In the days leading up to public testimony, the chemical companies flooded local media with ads, and flew in experts who spoke at town hall sessions and testified before the council. One of their experts, Dr. Steve Savage, a former DuPont employee and professor at Colorado State University, presented a graph that compares per-acre RUP use on Kauai to 17 states – including the entire corn belt.
At first glance, it appears that Kauai uses less than half the pesticides of the heaviest user, Kentucky. But read the fine print and you’ll discover that while other state measurements represent annual usage, tiny Kauai’s is calculated for a single growing season. And we know that there are at least two, and often three growing seasons in Hawaii, which means the amount of RUPs sprayed per acre on this small island dwarfs that of all 17 states during their biggest ever pesticide usage years. That is misinformation at its most egregious, but may explain why the companies are so dead set against disclosure.

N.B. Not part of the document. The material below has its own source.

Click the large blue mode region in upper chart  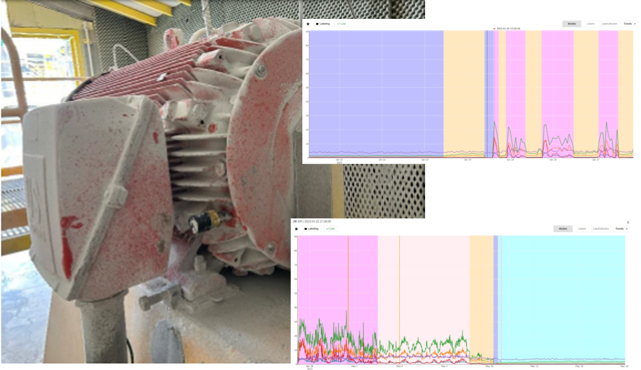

As for the suspected cancer cluster, whispers from local surgeons, radiologists and oncologists who have been concerned about a possible elevated cancer rate on Kauai for years finally reached the state Department of Health in June who asked the Hawaii Tumor Registry for a statistical analysis. The results can be found in a trim, one-page report that suggests there is no cancer spike on Kauai.
Dr. Brenda Hernandez authored the study and though her analysis was only broken down to census district level, she believes a spike in Lower Waimea should have shown up. Yet she didn’t rule out a cancer cluster either.
“Anecdotal evidence can be relevant,” said Hernandez, “because that’s the front line of disease occurrence.” According to Hernandez, the only way to determine if there is a cancer cluster in Lower Waimea is to conduct a focused epidemiological study, which would cost upward of $250,000, and could be part of an EIS were 2491 to pass. “If I lived there,” she added, “it would concern me.”